=== Task instructions ===
Which lines mention "coordinates"? Show each one from the listing.
========================================
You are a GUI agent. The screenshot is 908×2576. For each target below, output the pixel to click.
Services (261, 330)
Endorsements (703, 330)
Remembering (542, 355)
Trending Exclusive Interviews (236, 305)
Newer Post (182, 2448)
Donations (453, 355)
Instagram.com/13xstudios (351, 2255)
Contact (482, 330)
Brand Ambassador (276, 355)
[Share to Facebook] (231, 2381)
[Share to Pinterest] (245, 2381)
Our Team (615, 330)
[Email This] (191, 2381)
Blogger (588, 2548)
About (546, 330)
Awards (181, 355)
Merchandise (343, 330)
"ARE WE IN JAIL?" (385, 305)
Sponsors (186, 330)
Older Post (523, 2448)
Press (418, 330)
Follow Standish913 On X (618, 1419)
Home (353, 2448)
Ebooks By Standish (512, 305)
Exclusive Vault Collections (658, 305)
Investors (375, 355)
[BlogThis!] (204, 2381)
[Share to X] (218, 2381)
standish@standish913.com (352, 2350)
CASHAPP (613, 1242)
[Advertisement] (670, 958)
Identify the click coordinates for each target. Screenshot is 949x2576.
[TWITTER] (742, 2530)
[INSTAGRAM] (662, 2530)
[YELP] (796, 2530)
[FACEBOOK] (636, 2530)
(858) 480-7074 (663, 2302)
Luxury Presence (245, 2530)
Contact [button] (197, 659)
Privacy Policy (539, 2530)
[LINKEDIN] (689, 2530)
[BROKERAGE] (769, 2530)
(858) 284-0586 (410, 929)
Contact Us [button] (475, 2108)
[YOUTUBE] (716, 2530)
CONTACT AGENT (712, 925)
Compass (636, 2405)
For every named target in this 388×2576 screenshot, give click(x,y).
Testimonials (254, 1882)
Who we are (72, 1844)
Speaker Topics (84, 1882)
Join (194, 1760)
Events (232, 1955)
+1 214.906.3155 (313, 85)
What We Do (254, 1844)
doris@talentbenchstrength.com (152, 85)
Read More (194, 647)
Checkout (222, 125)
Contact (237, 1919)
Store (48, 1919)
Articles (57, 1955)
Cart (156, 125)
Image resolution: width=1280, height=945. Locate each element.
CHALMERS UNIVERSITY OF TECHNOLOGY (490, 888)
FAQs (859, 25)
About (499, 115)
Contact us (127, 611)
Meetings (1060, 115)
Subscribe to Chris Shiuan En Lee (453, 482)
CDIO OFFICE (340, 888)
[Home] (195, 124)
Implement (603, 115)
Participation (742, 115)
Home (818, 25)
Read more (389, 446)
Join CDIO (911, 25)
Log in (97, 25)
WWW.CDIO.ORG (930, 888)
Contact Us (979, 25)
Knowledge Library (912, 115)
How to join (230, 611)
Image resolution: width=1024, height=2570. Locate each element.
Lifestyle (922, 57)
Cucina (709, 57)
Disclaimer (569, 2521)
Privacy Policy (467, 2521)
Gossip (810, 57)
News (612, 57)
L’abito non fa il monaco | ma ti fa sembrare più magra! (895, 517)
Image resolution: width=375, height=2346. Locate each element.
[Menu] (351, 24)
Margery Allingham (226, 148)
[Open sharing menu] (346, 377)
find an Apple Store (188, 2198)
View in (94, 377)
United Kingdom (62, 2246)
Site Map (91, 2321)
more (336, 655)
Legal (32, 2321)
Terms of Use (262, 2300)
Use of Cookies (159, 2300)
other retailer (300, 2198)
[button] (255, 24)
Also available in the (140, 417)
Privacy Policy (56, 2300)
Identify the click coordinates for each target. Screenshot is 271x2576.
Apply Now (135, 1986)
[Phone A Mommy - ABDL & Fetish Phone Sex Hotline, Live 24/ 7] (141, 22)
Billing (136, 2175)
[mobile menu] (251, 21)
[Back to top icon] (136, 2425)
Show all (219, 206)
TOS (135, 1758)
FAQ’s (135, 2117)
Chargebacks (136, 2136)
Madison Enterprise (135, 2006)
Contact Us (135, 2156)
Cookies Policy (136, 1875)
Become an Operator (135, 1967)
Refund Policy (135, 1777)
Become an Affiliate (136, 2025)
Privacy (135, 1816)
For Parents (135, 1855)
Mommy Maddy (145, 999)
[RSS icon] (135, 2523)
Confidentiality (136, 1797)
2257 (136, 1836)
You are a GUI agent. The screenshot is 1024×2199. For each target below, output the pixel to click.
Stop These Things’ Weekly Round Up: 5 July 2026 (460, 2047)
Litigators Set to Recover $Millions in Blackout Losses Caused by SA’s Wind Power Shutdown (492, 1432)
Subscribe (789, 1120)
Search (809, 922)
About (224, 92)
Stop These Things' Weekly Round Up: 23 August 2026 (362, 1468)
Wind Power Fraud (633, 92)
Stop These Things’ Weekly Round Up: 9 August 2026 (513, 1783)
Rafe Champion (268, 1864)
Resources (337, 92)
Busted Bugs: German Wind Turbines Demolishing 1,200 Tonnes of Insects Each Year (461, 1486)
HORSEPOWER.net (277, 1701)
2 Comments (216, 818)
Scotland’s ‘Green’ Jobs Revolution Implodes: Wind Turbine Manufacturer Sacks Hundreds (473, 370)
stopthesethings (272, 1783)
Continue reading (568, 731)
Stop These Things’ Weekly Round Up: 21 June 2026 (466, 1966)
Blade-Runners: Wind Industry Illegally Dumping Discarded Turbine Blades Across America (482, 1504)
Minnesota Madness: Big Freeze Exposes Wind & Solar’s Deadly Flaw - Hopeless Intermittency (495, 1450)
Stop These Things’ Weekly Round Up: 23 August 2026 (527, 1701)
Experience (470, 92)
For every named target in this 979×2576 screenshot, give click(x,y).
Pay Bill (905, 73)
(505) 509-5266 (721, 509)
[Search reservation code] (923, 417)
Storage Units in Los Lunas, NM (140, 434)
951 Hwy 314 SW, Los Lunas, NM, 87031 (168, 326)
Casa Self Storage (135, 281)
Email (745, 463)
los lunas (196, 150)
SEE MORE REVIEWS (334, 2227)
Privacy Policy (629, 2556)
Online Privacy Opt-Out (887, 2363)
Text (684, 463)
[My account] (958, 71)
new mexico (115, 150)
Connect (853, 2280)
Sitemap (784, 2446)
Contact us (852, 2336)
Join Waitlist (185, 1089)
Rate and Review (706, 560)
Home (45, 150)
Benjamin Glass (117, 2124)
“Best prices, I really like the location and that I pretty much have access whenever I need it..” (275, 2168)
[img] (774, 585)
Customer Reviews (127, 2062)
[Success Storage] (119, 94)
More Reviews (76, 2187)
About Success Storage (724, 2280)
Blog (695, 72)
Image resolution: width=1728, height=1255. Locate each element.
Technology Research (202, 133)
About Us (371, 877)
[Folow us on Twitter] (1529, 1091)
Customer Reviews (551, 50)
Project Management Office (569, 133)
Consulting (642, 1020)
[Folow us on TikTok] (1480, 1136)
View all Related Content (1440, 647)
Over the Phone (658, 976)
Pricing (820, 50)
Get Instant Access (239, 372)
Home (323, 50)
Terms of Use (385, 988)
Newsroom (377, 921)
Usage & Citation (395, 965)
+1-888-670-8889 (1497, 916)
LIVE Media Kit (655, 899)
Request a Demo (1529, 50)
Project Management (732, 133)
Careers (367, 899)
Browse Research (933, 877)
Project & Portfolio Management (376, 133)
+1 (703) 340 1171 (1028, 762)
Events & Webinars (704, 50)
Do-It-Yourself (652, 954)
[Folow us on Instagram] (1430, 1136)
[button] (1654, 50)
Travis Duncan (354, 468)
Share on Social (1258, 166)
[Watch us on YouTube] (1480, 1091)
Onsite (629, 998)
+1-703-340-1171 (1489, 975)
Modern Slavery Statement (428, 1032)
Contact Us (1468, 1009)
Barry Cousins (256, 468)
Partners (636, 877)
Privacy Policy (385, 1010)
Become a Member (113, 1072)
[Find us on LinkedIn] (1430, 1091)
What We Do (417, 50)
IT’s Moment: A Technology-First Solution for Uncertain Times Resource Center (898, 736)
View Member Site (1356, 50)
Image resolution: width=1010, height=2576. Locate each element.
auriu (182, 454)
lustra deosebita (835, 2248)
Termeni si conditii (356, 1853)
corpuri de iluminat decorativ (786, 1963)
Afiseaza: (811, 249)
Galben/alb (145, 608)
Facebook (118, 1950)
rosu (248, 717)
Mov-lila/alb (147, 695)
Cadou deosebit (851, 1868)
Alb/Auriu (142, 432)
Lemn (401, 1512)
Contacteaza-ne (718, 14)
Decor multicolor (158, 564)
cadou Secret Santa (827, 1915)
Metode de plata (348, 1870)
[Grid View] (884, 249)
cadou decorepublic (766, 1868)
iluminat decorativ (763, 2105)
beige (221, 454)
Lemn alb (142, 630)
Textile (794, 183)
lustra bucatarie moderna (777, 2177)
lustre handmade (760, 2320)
========================================
=== Result of the exercise ===
Identify the click coordinates for each target. Screenshot is 949x2576.
Identify the click coordinates for each target. Screenshot is 271x2576.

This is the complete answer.